Исходный текст
Уже в рамках первого явления первого акта в тексте пьесы почти незаметно прорывается слово правда. За бранными перепалками героев пунктирно намечается мотив (позже лейтмотив) правды/лжи. В пререканиях Квашни и Клеща торговка бросает: «А-а! Не терпишь ты правды!» [3, с. 893]. Понимание «низких» правд постепенно, но неизменно выскажут все другие пещерные персонажи пьесы, каждый по-своему иллюстрируя собственной судьбой некую долю истины. Появляющиеся на сцене почти одновременно, «право голоса» герои обретают последовательно, но важным обстоятельством оказывается то, что зачин спора о человеке и правде начинают обитатели ночлежки, проживающие на кухне. Для Горького (в духе Платона) близость к кухне становится знаком и укором человечеству в низменности и животности интересов, в стремлении к наполнению желудка. Не случайно инвективы финального «пиршественного» монолога Сатина обращены против сытости: «Я всегда презирал людей, которые слишком заботятся о том, чтобы быть сытыми. <...> Человек — выше сытости!..» [3, с. 944].

В контексте философских идей пьесы функцию своеобразного проявителя платоновского претекста берет на себя концепт-мотив работа (дело). Все горьковские «низменно-кухонные» герои трудятся, добывают себе пропитание. При этом труд ради красоты, чистоты, света ночлежники пещерные жители отвергают. После долгих препираний по поводу «непрофессионального» дела, не дающего заработка, — подмести пол, т. е. избавиться от грязи — никто

из обитателей ночлежки так и не возьмется за метлу: пол остается до поры не выметенным. Герои-ночлежники не свободны и не способны самостоятельно выбрать путь к чистоте, из грязи.

Децентрированная в сюжетно-композиционном отношении пьеса Горького позволяет легко вводить персонажей, ранее не задействованных в спорах и измышлениях. И в этом смысле важной идейной доминантой пьесы становится появление в тексте образа нового постояльца, старика-любомудра Луки. Недочеловеки, полузвери, «дикие» люди драматургически сталкиваются с вновь появившимся персонажем, чтобы, с одной стороны, предложить возможный/ невозможный, допустимый/недопустимый, по Горькому, путь вызревания Человека в человеке, с другой — эксплицировать новый (идейно важный для Горького) этап познания «Истины о Человеке». Приветствие Луки: «Доброго здоровья, народ честной!» — контрапунктурно отзывается в только что прозвучавших словах Васьки Пепла: «А куда они — честь, советь? На ноги, вместо сапог, не наденешь.», приоткрывая новые для ночлежников, христианизированные мотивы чести, совести, милосердия, обретающие личностное воплощение в характере странника-старца — не случайно значение имени Лука «свет» (лат.) [5, с. 227]. С Лукой в пьесу входит свет, действие поднимается на новую ступень сюжетной организации, своеобразной композиционной лестницы. Условно, первый этап тьмы «античности» сменяется новым этапом света «христианства».

Раздел набора данных

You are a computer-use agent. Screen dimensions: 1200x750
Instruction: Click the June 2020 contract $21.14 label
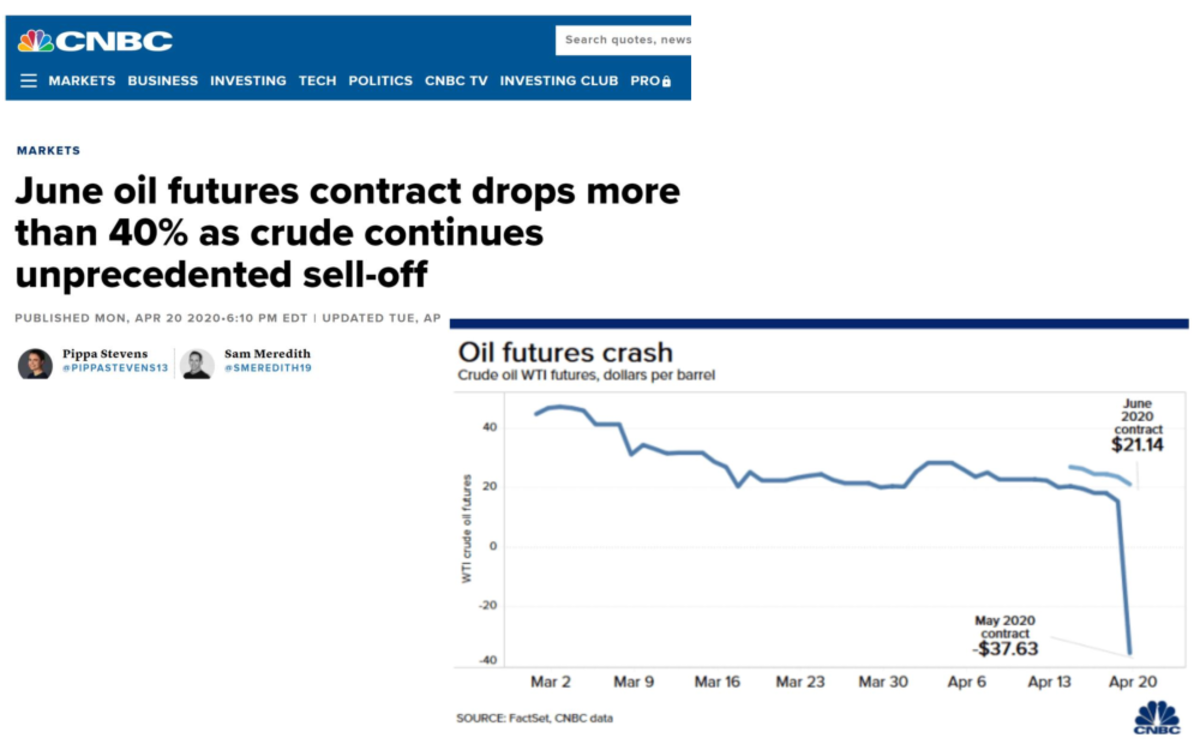tap(1138, 427)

Обязательные задания
1) Установите, соответствуют ли тексту о пьесе Горького утверждения (a) спор о человеке и правде начинают обитатели ночлежки, живущие на кухне; (b) пол в ночлежке в итоге подметают; (c) Лука появляется в пьесе как давний постоялец ночлежки. Для каждого ответьте «да» или «нет» и дословно приведите решающие слова текста.
2) Перепишите без изменений фрагмент текста о пьесе Горького между словами «В контексте философских» и «чистоте, из грязи.» включительно.

Ответы по заданиям
1)
(a) Да: «зачин спора о человеке и правде начинают обитатели ночлежки, проживающие на кухне».
(b) Нет: «пол остается до поры не выметенным».
(c) Нет: «образа нового постояльца, старика-любомудра Луки».

2)
В контексте философских идей пьесы функцию своеобразного проявителя платоновского претекста берет на себя концепт-мотив работа (дело). Все горьковские «низменно-кухонные» герои трудятся, добывают себе пропитание. При этом труд ради красоты, чистоты, света ночлежники пещерные жители отвергают. После долгих препираний по поводу «непрофессионального» дела, не дающего заработка, — подмести пол, т. е. избавиться от грязи — никто

из обитателей ночлежки так и не возьмется за метлу: пол остается до поры не выметенным. Герои-ночлежники не свободны и не способны самостоятельно выбрать путь к чистоте, из грязи.